Na prática, a intervenção passará pela colocação de vidros duplos e arranjos nas caixas de estores de quartos e salas de estar. A ideia é avançar com o projecto no segundo trimestre deste ano, disse Thierry Ligonnière, mas faltam ainda definir os “termos e condições” que determinarão quem poderá aceder ao Programa de Isolamento Acústico. Estão neste momento “em validação pela Agência Portuguesa do Ambiente”, nota a ANA. 

Outra das questões que está ainda a ser estudada é o financiamento do programa. Segundo o presidente executivo da gestora de aeroportos, “estas medidas têm de ser financiadas através de uma fonte poluidor-pagador”. E, por isso, a ANA já avançou com uma proposta para “a criação de um Fundo de Mitigação dos Impactes Ambientais das Aeronaves”, aplicando-se o princípio de que devem ser as companhias aéreas a suportar, pelo menos, parte do programa. No entanto, esses “critérios de contribuição e respectivo modelo encontram-se ainda em desenvolvimento”. Para já, a a gestora dos aeroportos avança que o “fundo contará com dotação inicial da ANA”, mas não deve ser financiado por ela. “A ANA não é uma companhia aérea”, notou Ligonnière. 

Mais “flexibilidade"

Na mesma reunião, Thierry Ligonnière reconheceu existirem “incumprimentos”, mas defendeu que tem de existir “alguma flexibilidade” em relação à aterragem e descolagem de voos durante a noite, uma vez que há voos condicionados por “fenómenos meteorológicos”. “Os [voos] transatlânticos às vezes atrasam-se ou antecipam-se. Há este tipo de incertezas na aviação civil. É preciso esta flexibilidade”, disse. Por outro lado, há outras companhias condicionadas pela sua organização operacional e pelos seus mercados, obrigando a que os passageiros tenham de partir de Lisboa “às cinco ou às seis da manhã” para conseguirem chegar a tempo das ligações que saem de aeroportos em Amesterdão ou Paris, exemplificou. 
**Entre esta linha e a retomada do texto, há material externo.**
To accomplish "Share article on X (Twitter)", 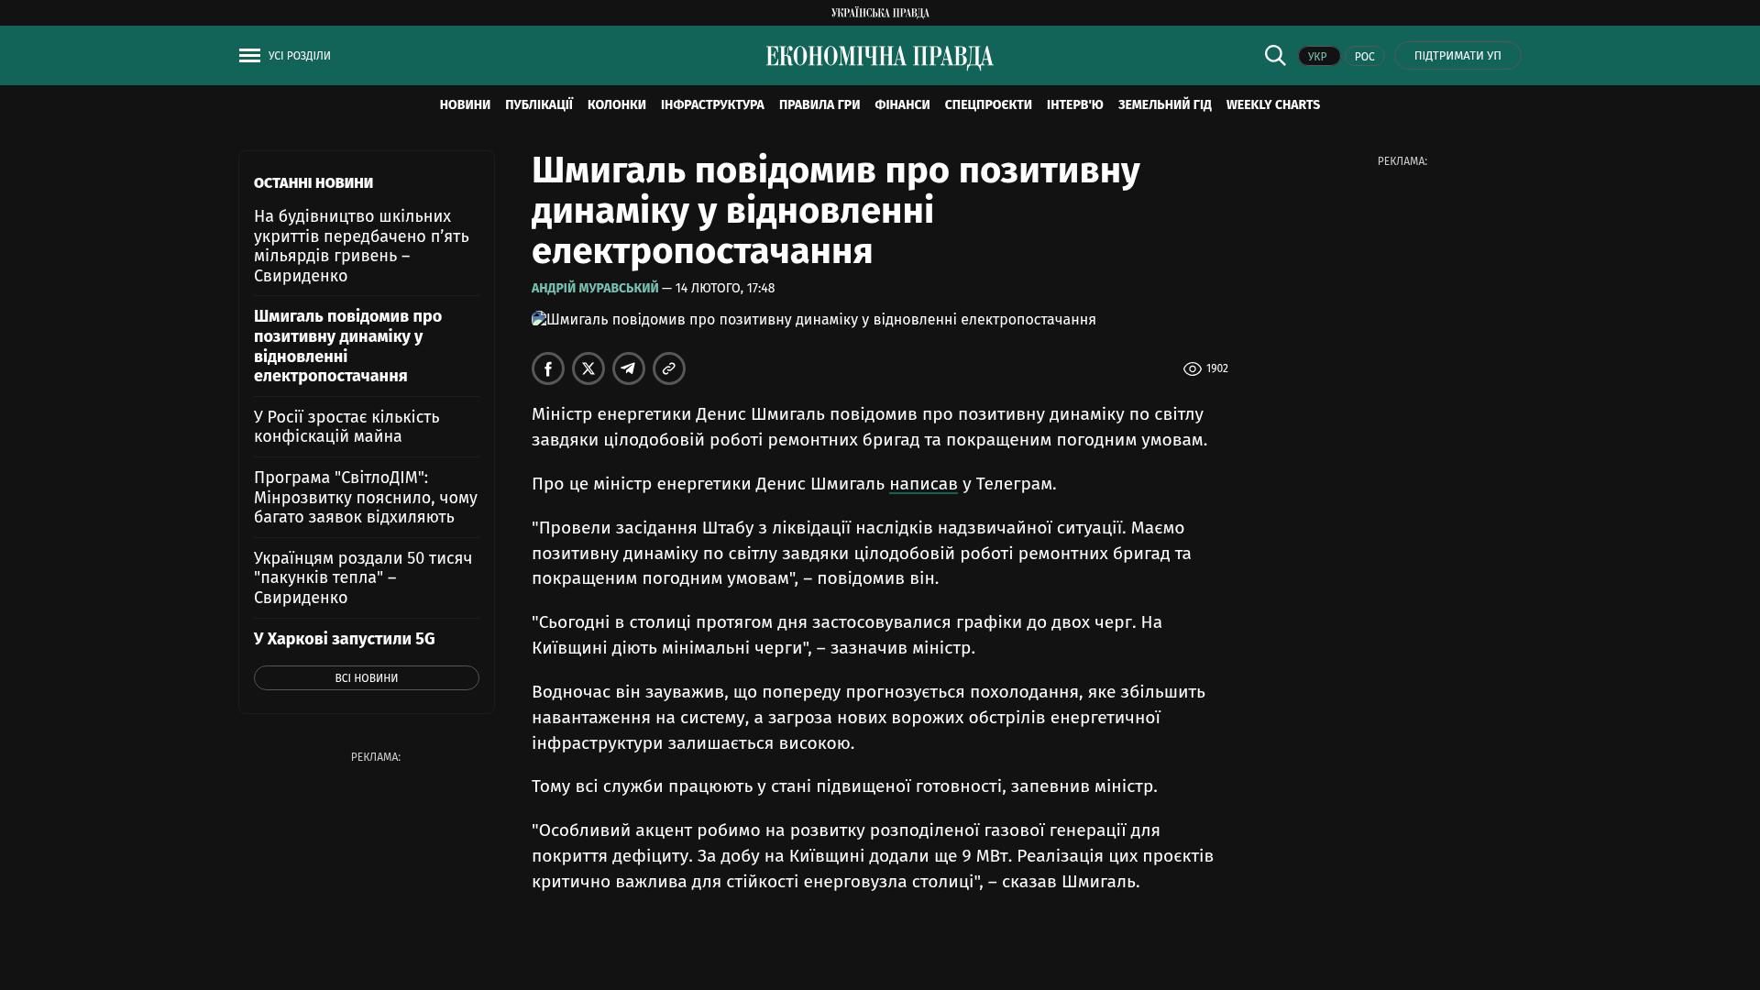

Em Julho de 2019, a associação ambientalista Zero avançou com medições de ruído no Campo Grande que concluíram que por diversos momentos foi ultrapassado o valor limite legal respeitante ao período nocturno, que é de 55 dB, e que o número de voos nocturnos foi também superior ao estabelecido. Apesar de a lei prever que não ocorra nenhum ruído durante a noite, foi criado um regime de excepção (Portaria n.º 303-A/2004), em 2004, que permite que entre a meia-noite e as 6h se façam 26 movimentos aéreos por dia até ao máximo de 91 por semana, estando a “autorização de movimentos aéreos, naquele período, condicionada aos níveis de ruído das aeronaves utilizadas”. 

Já em Março de 2020, a Zero repetiu a medição e concluiu que a legislação do ruído estava então a ser cumprida na zona do Campo Grande. O motivo foi evidente: o movimento de aeronaves no Aeroporto da Portela tinha reduzido consideravelmente devido à pandemia de covid-19. 

Para aliviar a pressão da Portela, o presidente da comissão executiva da ANA voltou a defender a importância de avançar com a construção do aeroporto do Montijo, esperando que o tráfego registado em 2019 chegue ao mesmo nível em 2024 ou 2025. “Achamos que é muito importante avançar [com a opção Montijo] para o alívio dos lisboetas em 2024, 2025”, sublinhou Thierry Ligonnière.